Thursday, November 27, 2008

Homo insensis

I feel strange.

Somewhere in the back of my mind, I know people are killing each other in every corner of the world. Wars have been raging in Palestine, Africa, Kashmir, and elsewhere for years. Communal riots, ethnic cleansing, genocide, torture for pleasure. Man's supreme inhumanity to man. And yet, I reflect now. And somewhat passively at that.

Have I become that insensitive, that inured? So selfish that my concern rises only with proximity of these events to me and my loved ones? What of all the self-righteous indignation? What of all the armchair philosophy and grandiose intellectual communal back-patting we indulged in so frivolously?
What kind of animal am I? What kind are we all?
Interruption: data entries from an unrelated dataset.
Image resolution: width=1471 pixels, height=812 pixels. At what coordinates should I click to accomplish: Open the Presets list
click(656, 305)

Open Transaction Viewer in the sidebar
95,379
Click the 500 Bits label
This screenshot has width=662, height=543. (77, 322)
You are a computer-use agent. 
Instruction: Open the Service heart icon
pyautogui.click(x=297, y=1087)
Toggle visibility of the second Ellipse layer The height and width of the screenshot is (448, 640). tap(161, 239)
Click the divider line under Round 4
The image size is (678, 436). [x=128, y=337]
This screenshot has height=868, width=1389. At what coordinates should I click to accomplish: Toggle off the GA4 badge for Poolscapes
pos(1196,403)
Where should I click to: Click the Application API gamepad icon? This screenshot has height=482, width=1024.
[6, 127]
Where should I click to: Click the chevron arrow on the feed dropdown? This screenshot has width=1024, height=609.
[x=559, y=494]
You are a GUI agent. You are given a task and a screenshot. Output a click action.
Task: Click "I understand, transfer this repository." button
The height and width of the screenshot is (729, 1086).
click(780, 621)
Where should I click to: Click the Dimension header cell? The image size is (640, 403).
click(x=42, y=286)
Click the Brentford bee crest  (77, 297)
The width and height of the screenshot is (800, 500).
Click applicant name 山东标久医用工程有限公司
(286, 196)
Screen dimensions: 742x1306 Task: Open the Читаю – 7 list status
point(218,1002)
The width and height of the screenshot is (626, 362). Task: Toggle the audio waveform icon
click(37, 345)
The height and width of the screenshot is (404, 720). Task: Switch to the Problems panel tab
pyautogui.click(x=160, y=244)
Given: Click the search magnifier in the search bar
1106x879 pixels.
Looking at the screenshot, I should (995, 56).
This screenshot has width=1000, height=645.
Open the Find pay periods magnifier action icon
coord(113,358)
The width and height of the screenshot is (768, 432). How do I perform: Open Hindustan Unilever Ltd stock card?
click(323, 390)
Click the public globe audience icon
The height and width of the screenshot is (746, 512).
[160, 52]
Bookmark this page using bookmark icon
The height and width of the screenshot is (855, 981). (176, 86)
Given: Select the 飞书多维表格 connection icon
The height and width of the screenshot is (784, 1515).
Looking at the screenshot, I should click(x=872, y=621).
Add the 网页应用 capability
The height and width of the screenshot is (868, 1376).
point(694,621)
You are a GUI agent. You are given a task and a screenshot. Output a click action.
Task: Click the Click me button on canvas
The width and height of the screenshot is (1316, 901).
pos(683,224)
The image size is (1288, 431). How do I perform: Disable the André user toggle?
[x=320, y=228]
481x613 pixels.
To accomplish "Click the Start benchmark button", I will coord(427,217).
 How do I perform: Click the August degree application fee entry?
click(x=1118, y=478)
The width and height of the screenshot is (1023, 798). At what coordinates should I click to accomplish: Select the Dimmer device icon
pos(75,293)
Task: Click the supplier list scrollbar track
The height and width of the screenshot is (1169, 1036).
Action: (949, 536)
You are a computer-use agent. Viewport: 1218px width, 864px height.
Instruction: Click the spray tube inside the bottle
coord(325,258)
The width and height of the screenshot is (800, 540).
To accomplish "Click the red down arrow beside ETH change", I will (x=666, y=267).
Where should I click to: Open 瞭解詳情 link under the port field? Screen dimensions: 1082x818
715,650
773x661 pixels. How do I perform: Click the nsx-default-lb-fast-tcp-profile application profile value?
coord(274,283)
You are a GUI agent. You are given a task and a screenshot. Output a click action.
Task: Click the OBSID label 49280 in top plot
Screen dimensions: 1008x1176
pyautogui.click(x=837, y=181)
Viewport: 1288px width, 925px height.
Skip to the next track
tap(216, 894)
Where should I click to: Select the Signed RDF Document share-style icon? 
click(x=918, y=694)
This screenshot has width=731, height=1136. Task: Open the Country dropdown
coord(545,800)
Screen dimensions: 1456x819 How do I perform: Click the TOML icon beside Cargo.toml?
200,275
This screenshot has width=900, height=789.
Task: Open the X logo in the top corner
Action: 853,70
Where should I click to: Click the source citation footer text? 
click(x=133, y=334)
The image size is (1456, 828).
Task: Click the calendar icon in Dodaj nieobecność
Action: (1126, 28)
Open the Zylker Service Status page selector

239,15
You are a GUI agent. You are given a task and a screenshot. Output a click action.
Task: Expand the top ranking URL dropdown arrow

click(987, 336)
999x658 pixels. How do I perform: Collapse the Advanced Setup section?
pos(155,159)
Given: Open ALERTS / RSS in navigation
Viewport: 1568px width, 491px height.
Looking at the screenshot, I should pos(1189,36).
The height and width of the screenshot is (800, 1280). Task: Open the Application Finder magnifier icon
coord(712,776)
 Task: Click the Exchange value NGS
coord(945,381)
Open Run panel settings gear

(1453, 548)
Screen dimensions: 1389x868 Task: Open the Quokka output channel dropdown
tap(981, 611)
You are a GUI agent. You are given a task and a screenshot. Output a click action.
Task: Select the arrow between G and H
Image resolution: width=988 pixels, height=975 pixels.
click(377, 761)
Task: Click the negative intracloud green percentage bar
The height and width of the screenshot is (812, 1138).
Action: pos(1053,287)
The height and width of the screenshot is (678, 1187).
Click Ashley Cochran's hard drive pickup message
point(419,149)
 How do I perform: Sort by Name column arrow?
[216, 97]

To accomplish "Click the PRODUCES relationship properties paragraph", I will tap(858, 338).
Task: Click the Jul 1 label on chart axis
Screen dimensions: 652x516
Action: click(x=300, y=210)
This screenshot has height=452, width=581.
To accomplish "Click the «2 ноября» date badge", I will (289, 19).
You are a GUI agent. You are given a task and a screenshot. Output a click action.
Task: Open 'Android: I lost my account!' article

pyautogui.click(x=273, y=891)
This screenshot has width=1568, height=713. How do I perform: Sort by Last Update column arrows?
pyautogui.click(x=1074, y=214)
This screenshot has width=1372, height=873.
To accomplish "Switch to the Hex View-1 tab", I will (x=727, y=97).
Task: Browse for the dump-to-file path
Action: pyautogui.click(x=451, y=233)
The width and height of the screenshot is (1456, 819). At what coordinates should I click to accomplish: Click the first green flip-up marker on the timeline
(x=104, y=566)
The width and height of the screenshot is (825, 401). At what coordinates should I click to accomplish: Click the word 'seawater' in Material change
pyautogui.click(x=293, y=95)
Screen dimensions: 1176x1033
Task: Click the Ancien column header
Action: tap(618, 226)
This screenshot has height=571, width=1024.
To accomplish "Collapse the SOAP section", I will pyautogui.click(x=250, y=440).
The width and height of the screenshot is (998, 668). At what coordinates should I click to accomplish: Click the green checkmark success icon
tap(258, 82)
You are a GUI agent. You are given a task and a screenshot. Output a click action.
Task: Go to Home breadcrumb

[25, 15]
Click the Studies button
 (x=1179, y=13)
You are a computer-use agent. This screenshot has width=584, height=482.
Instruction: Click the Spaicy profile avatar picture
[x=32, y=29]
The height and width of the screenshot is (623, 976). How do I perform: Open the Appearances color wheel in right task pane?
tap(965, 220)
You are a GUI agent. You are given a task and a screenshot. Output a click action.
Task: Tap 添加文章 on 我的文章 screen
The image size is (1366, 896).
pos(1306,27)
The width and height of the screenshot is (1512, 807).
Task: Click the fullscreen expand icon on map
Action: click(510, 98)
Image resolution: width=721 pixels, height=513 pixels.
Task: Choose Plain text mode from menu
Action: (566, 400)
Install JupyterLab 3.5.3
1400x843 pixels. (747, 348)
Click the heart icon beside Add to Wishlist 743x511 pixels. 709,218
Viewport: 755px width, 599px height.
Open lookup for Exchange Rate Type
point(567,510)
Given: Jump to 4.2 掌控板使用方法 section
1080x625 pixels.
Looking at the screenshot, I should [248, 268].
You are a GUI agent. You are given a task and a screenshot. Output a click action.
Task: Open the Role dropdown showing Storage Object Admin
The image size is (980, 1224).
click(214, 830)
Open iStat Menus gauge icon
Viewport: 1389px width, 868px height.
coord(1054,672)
I watch the images of the Mumbai seige, I empathise with the victims, but I watch the unfolding drama with an incomprehensible detachment. Today they cry, celebrities and politicians scream for immediate action, for permanent solutions. And I wonder, if tomorrow my loved ones died a senseless death as this - and this is increasingly becoming not such a far fatched idea - what would I do? I have no idea.
Would I scream too? Would I give my life over to the hatred? Would I form organisations, exhorting others to join me to solve the problem, either violently or otherwise? How would I feel about people just sitting around watching, while people are being killed for no fault of theirs - just like I am doing now? Is this the very sentiment that created the problem and is now feeding off itself?

Has history taught us nothing? Do you think we are the first people to ever envision a lasting solution? What happened to all the ideas of the infinitely smarter people who came before us? If there exsited a solution, would we still be seeing this today?

So if there's no solution, do we give up? Do we just fight till we are all dead? Or do I just try to live out my life the safest way I can, maybe whisk my loved ones away to some place far away from the madness. Maybe an island nation - but climate change may kill me. Maybe Northern Europe - but the cold may kill me. Maybe the US - but Homeland Security may kill me. Maybe the UK - but living and dying is the same thing here, more or less.

In the end, no matter how much I run, the distance from my beloved India will kill me.

In fact, it doesn't really matter. We are bent upon killing each other anyway. We are doomed to be the first species to play such a massive role in its own extinction. Maybe I don't understand our species any more, maybe I never did. Maybe nobody does.